"The cause of final ruin to this monument" is described by Nibby to have been the resentment of the citizens against a French governor who espoused the cause of the anti-pope (Clement VII.) against Urban VI. in 1378. It was then that the marble casings were all torn from the walls and used as street pavements.

A drawing of Sangallo of 1465 shows the "upper part of the fortress crowned with high square towers and turreted buildings; a cincture of bastions and massive square towers girding the whole; two square-built bulwarks flanking the extremity of the bridge, which was then so connected with these outworks that passengers would have immediately found themselves inside the fortress after crossing the river. Marlianus, 1588, describes its double cincture of fortifications—a large round tower at the inner extremity of the bridge; two towers with high pinnacles, and the cross on their summits, the river flowing all around."[321]

The castle began to assume its present aspect under Boniface IX. in 1395. John XXIII., 1411, commenced the covered way to the Vatican, which was finished by Alexander VI.; and roofed by Urban VIII., in 1630. By the last-named pope the great outworks of the fortress were built under Bernini, and furnished with cannon made from the bronze roof of the Pantheon. Under Paul III. the interior was decorated with frescoes, and a colossal marble angel erected on the summit, in the place of a chapel (S. Angelo inter Nubes), built by Boniface IV. The marble angel was exchanged by Benedict XIV. for the existing angel of bronze, by a Dutch artist, Verschaffelt.

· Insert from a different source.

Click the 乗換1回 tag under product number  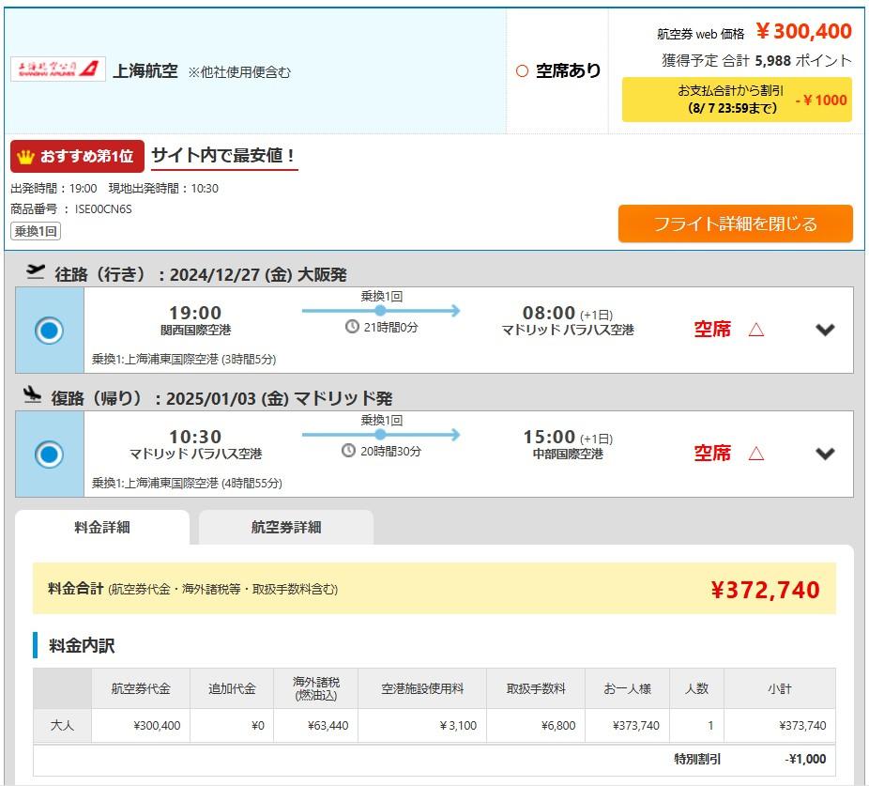pos(36,231)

"Paul III. voulant justifier le nom donné à cette forteresse, fit placer au sommet de l'édifice une statue de marbre, représentant un ange tenant à la main une épée nue. Cet ouvrage de Raphaël de Montelupo a été remplacé, du temps de Benoit XIV., par une statue de bronze qui fournit cette belle réponse à un officier français assiégé dans le fort. 'Je me rendrai quand l'ange remettra son épée dans le fourreau.'

" ... Cet ange a l'air naïf d'une jeune fille de dix-huit ans, et ne cherche qu'à bien remettre son épée dans le fourreau."—Stendhal, i. 33.

"I suppose no one ever looked at this statue critically—at least, for myself, I never could; nor can I remember now whether, as a work of art, it is above or below criticism; perhaps both. With its vast wings, poised in air, as seen against the deep blue skies of Rome, or lighted up by the golden sunset, to me it was ever like what it was intended to represent—like a vision."—Jameson's Sacred Art, p. 98.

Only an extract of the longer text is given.